# Vanilla DQN - with ActionWrapper

Run on 3 environments

Empty Room

Empty Room Random

Four Rooms

In [1]:
import gymnasium as gym
import minigrid
from stable_baselines3 import DQN
from stable_baselines3.common.env_util import make_vec_env
from stable_baselines3.common.evaluation import evaluate_policy
from minigrid.wrappers import FlatObsWrapper
import time
import numpy as np
from minigrid.core.world_object import Goal
import random
from stable_baselines3.common.callbacks import BaseCallback
from gymnasium.envs.registration import register

pygame 2.1.0 (SDL 2.0.16, Python 3.10.9)
Hello from the pygame community. https://www.pygame.org/contribute.html


  from pandas.core import (


# First Empty

In [2]:
# Create and wrap the environment
env_id = "MiniGrid-Empty-16x16-v0"

In [3]:
class ActionWrapper(gym.ActionWrapper):
    def __init__(self, env):
        super(ActionWrapper, self).__init__(env)
        # Define a new action space with only the relevant actions
        self.action_space = gym.spaces.Discrete(3)  # Only three actions: left, right, forward

    def action(self, action):
        # Map the new actions to the original actions
        action_mapping = {
            0: 0,  # left
            1: 1,  # right
            2: 2   # forward
        }
        return action_mapping[action]

In [4]:
def create_env():
    env = gym.make(env_id, render_mode="rgb_array",max_episode_steps=200)
    env = ActionWrapper(env)
    env = FlatObsWrapper(env)  
    return env

# Use the function in make_vec_env
env_vec = make_vec_env(create_env, n_envs=1)
env_vec2 = make_vec_env(create_env, n_envs=4)

In [5]:
model = DQN("MlpPolicy", env_vec2, verbose=1,
            learning_rate = 0.0001,
            buffer_size = 1000000,
            learning_starts = 100,
            batch_size = 32,
            tau = 1,
            gamma = 0.99,
            exploration_fraction = 0.1,
            exploration_initial_eps = 1,
            exploration_final_eps = 0.05,
            tensorboard_log="./dqnactionrand/"
            )

# Train the model
model.learn(total_timesteps=200000)

Using cpu device
Logging to ./dqnactionrand/DQN_1
----------------------------------
| rollout/            |          |
|    ep_len_mean      | 200      |
|    ep_rew_mean      | 0        |
|    exploration_rate | 0.962    |
| time/               |          |
|    episodes         | 4        |
|    fps              | 1418     |
|    time_elapsed     | 0        |
|    total_timesteps  | 800      |
| train/              |          |
|    learning_rate    | 0.0001   |
|    loss             | 0.000129 |
|    n_updates        | 43       |
----------------------------------
----------------------------------
| rollout/            |          |
|    ep_len_mean      | 200      |
|    ep_rew_mean      | 0        |
|    exploration_rate | 0.924    |
| time/               |          |
|    episodes         | 8        |
|    fps              | 1385     |
|    time_elapsed     | 1        |
|    total_timesteps  | 1600     |
| train/              |          |
|    learning_rate    | 0.0001   |
|    

<stable_baselines3.dqn.dqn.DQN at 0x27d592ac190>

In [6]:
model.save("dqn_action_empty")

In [7]:
model = DQN.load("dqn_action_empty",env=env_vec,tensorboard_log="./dqnactionrand/")

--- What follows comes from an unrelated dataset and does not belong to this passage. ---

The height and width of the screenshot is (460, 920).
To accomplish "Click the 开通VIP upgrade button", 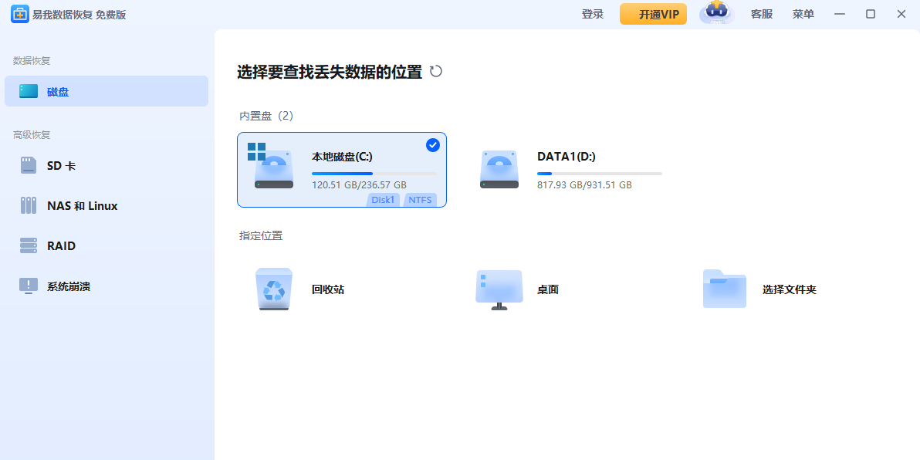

mean_reward, std_reward = evaluate_policy(model, env=env_vec, n_eval_episodes=50)
print(f"Mean Reward: {mean_reward} +/- {std_reward}")



Mean Reward: 0.0 +/- 0.0


In [8]:
num_episodes = 50
total_rewards = []  # List to store total rewards for each episode

for episode in range(num_episodes):
    obs = env_vec.reset()
    done = False
    total_reward = 0
    while not done:
        action, _ = model.predict(obs)
        obs, reward, done, info = env_vec.step(action)
        #print(done)
        total_reward += reward
        env_vec.render('human')  # Render the environment at each step
        #time.sleep(0.05)  # Adjust this to control the speed of the rendering
    total_rewards.append(total_reward)  # Store the total reward for this episode
    print(f"Episode {episode + 1}: Total Reward = {total_reward}")

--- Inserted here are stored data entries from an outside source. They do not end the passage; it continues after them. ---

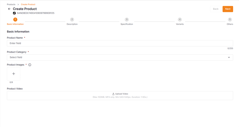
Task: Select step 1 circle in progress stepper
Action: [15, 20]
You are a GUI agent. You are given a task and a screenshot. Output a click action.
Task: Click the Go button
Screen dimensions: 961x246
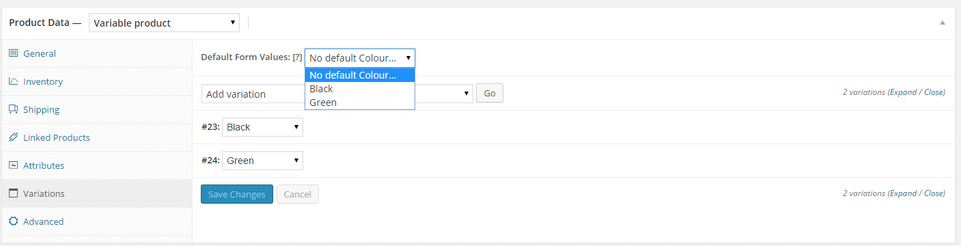490,94
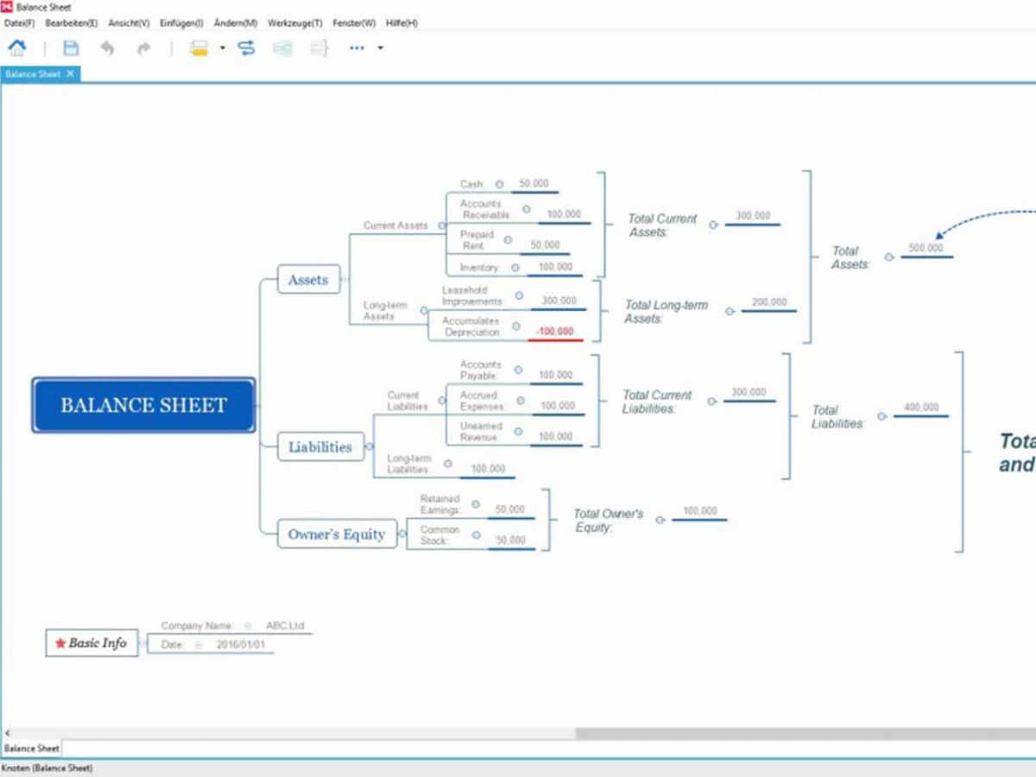The image size is (1036, 777).
Task: Select the Basic Info node
Action: 91,643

# Calculate the average reward across all episodes
average_reward = sum(total_rewards) / num_episodes
print(f"Average Reward over {num_episodes} episodes: {average_reward}")

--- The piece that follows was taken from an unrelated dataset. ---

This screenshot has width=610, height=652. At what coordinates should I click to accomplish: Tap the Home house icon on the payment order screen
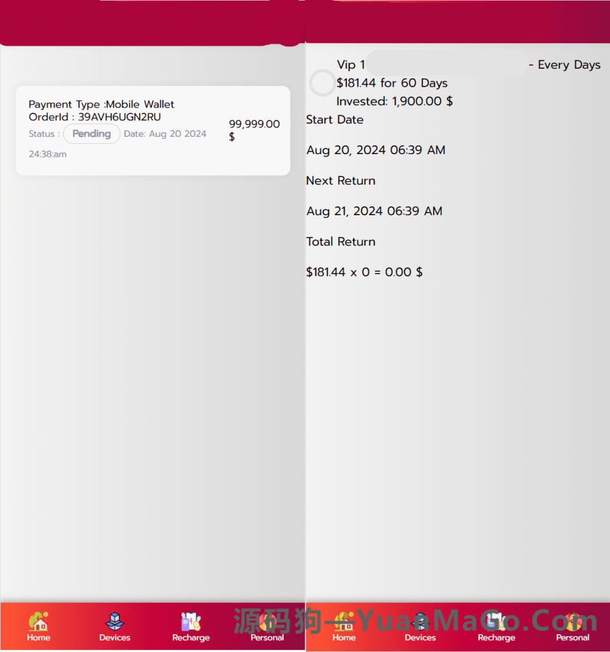pyautogui.click(x=38, y=621)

env_vec.close()  # Close the environment when done

Episode 1: Total Reward = [0.]
Episode 2: Total Reward = [0.]
Episode 3: Total Reward = [0.]
Episode 4: Total Reward = [0.]
Episode 5: Total Reward = [0.]
Episode 6: Total Reward = [0.]
Episode 7: Total Reward = [0.]
Episode 8: Total Reward = [0.]
Episode 9: Total Reward = [0.]
Episode 10: Total Reward = [0.]
Episode 11: Total Reward = [0.]
Episode 12: Total Reward = [0.]
Episode 13: Total Reward = [0.]
Episode 14: Total Reward = [0.]
Episode 15: Total Reward = [0.]
Episode 16: Total Reward = [0.]
Episode 17: Total Reward = [0.]
Episode 18: Total Reward = [0.]
Episode 19: Total Reward = [0.]
Episode 20: Total Reward = [0.]
Episode 21: Total Reward = [0.]
Episode 22: Total Reward = [0.]
Episode 23: Total Reward = [0.]
Episode 24: Total Reward = [0.]
Episode 25: Total Reward = [0.]
Episode 26: Total Reward = [0.]
Episode 27: Total Reward = [0.]
Episode 28: Total Reward = [0.]
Episode 29: Total Reward = [0.]
Episode 30: Total Reward = [0.]
Episode 31: Total Reward = [0.]
Episode 32: Total

# Empty random room

In [9]:
register(
    id='custom_empty-v0',
    entry_point='emptyrandom:RandomGoalEmptyEnv',
    kwargs={}
)

In [10]:
#gym.pprint_registry()  # to see all registered environments

if 'custom_empty-v0' in gym.envs.registry:
    print("Environment 'custom_empty-v0' is registered.")
else:
    print("Environment 'custom_empty-v0' is NOT registered.")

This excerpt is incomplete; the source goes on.